A little old lady goes into the Chase Manhattan Bank, and says
she wants to open a savings account. The accounts person asks her how much
she would like to deposit to open the account and the little old lady says,
"Three million dollars." The accounts person is startled, and says, "In what
form?" and the little old lady says, "Cash. I've got it here in this bag..."
and the accounts person looks and, sure enough, the lady has a big grocery
bag just chock full of green stuff with big denominations. This is a highly
unusual event, and the accounts person excuses herself to get the president
of the bank to handle this one. He arrives, and escorts the little old lady
to his office to handle it personally. Once in his office, he asks the
little old lady where she got so much money. She says, "Gambling."
"Gambling?", he says. "What sort of gambling?" "Oh, I make bets with people
on all sorts of things, and I usually win. For example, I've got $100,000
right here that says that by noon tomorrow your balls will be square, and
I'll even give you 4:1 odds. You got $25,000 you'd be willing to wager on
that?" The bank president is shocked at this sort of thing coming from a
sweet little old lady, but he didn't get to be the president of the Chase
Manhattan Bank without knowing something about money. "I suppose I could
come up with enough to cover that sort of wager, but I wouldn't feel right
taking it from you...there's no way you can win a bet like that!" The little
old lady just shook the bag, and said, "I know what I'm doing...and I can
afford to lose, though I'm not going to.

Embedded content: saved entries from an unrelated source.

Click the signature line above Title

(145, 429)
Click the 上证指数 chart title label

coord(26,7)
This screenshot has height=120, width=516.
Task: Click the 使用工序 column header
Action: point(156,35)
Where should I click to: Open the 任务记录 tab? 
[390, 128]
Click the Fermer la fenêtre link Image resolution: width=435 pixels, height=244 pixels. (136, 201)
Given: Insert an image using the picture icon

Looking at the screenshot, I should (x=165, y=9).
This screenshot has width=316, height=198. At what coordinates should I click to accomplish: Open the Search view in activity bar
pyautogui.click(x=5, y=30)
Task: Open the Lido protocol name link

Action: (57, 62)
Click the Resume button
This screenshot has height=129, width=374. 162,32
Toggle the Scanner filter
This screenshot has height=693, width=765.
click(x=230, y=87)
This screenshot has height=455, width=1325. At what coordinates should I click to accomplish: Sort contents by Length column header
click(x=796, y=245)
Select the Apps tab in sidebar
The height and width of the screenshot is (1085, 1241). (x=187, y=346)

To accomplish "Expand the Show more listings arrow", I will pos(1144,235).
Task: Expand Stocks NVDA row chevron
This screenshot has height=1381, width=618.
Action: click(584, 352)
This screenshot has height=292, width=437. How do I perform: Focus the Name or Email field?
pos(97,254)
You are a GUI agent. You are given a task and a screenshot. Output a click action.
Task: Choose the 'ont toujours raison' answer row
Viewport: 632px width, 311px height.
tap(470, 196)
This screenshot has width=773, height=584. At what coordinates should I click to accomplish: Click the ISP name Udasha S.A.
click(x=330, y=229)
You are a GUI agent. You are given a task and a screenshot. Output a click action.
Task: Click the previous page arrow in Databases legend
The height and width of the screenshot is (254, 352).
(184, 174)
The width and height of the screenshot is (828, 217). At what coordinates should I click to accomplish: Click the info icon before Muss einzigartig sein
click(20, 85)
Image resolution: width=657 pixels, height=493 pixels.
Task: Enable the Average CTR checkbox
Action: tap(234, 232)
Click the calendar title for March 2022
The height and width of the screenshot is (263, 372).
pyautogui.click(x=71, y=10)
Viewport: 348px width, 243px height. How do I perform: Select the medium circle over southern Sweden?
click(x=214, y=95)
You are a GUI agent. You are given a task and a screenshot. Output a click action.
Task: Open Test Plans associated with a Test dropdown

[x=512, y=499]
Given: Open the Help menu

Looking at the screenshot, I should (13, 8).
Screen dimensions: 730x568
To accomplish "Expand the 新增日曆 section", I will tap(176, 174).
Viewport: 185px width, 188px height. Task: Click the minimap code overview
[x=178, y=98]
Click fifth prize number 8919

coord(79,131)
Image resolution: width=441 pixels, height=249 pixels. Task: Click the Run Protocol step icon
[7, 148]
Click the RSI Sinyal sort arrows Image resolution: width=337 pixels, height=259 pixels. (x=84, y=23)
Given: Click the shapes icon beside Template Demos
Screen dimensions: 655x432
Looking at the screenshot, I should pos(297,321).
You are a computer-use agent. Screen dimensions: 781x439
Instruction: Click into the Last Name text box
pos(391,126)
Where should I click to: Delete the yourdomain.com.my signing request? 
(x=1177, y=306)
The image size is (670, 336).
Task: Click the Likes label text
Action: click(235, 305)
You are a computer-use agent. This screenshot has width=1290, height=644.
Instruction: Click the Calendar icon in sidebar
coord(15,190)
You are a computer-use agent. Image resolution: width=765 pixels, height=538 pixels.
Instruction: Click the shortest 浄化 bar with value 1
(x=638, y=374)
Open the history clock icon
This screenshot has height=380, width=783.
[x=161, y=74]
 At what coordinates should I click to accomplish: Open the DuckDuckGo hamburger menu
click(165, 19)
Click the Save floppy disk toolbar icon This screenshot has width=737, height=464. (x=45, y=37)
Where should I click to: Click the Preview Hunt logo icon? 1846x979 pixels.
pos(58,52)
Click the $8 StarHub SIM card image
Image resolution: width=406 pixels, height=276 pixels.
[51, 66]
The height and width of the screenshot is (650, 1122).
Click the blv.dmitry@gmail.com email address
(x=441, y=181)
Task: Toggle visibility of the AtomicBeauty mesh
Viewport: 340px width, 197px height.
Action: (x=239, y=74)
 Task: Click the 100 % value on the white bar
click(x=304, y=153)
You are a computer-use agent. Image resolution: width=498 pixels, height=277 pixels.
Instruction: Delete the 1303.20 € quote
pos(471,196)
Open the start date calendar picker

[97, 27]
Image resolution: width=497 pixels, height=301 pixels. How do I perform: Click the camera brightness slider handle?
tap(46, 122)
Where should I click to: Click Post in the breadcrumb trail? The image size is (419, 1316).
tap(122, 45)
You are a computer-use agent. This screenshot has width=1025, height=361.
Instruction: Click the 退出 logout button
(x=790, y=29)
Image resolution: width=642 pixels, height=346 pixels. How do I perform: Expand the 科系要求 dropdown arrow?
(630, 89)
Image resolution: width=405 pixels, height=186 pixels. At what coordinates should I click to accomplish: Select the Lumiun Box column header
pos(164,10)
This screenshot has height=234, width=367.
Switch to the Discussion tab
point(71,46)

Is it a bet?" "Ok, have it your
way", said the president, and they shook hands on it. "See you at 11:55
tomorrow morning", said the little old lady, and with that she left. Next
morning at 11:55 the little old lady arrives with a younger man in a
three-piece suit, and is escorted to the bank president's office. The
president is a nervous wreck, though a happy one. He'd gotten almost no
sleep the night before, waking every few minutes to feel his balls to check
for impending squareness, but nothing happened all night. He had checked
hundreds of times that morning, but still nothing; perfectly normal. When
the little old lady arrived he started to relax, knowing he had won. "Come
in, please have a seat! Who might this gentleman be?" said the president.
"He's my lawyer. For a bet of this size I want to have a witness. Any
objections?" "No, perfectly understandable", said the president. "Well, it's
now noon, and I'm still unchanged, so I guess I win!" he said happily. "Not
so fast!" said the little old lady. "For a hundred grand I want to verify
things personally! Please drop your pants." The bank president is a bit
flustered, but agrees that in her position he'd want proof as well, so he
drops his pants. The little old lady goes over to him and reaches out to
feel the organs in question. "Ok, you win, here's your $100,000," says the
little old lady, handing over a bag of bills. As she does so, her lawyer
starts banging his head against the wall and moaning. "What's wrong with
him?" asks the bank president. "Oh, he's just upset. Poor loser if you ask
me. You see, I had a bet for $1,000,000 with him that I would have the
President of the Chase Manhattan Bank by the balls by noon today."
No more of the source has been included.